**EXERCISE:**
Please copy out every line in the entries that includes the word "badge".
────
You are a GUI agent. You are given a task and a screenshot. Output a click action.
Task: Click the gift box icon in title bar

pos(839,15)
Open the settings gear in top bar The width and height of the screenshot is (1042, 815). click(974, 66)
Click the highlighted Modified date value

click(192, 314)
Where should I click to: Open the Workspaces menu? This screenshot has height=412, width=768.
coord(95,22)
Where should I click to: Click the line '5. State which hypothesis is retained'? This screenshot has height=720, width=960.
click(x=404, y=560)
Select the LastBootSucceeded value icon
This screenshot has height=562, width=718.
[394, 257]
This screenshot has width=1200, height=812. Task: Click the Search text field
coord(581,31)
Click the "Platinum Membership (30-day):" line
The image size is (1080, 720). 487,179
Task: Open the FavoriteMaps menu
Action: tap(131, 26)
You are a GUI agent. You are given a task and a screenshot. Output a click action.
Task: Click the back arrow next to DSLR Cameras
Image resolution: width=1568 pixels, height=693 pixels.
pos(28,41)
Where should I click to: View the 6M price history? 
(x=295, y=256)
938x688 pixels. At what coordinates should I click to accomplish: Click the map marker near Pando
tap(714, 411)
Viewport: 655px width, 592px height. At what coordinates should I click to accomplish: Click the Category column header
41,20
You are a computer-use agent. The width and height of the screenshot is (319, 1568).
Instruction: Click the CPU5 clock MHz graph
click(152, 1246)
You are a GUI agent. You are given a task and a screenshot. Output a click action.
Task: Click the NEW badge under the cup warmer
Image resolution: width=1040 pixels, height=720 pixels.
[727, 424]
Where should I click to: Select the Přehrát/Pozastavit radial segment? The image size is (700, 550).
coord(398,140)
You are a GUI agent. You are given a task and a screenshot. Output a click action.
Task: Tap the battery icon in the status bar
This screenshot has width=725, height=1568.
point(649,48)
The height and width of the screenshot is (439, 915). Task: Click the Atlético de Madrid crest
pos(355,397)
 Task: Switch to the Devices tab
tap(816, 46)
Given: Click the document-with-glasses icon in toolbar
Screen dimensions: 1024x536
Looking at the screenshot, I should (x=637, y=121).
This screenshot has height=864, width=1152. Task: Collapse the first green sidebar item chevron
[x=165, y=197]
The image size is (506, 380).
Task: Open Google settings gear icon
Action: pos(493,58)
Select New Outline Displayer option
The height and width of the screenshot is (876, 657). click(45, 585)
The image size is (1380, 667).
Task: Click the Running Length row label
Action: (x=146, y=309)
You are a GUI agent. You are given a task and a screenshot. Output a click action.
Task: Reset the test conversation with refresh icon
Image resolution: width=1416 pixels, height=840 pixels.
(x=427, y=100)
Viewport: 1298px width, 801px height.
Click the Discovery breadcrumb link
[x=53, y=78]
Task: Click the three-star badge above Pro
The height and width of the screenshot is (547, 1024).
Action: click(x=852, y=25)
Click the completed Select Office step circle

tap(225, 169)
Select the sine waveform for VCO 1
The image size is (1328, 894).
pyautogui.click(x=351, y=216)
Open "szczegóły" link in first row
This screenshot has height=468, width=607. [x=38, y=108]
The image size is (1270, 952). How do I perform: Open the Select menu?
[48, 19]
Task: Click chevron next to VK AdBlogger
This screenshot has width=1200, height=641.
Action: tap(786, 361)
────
**RESULT:**
Task: Click the NEW badge under the cup warmer
Task: Click the three-star badge above Pro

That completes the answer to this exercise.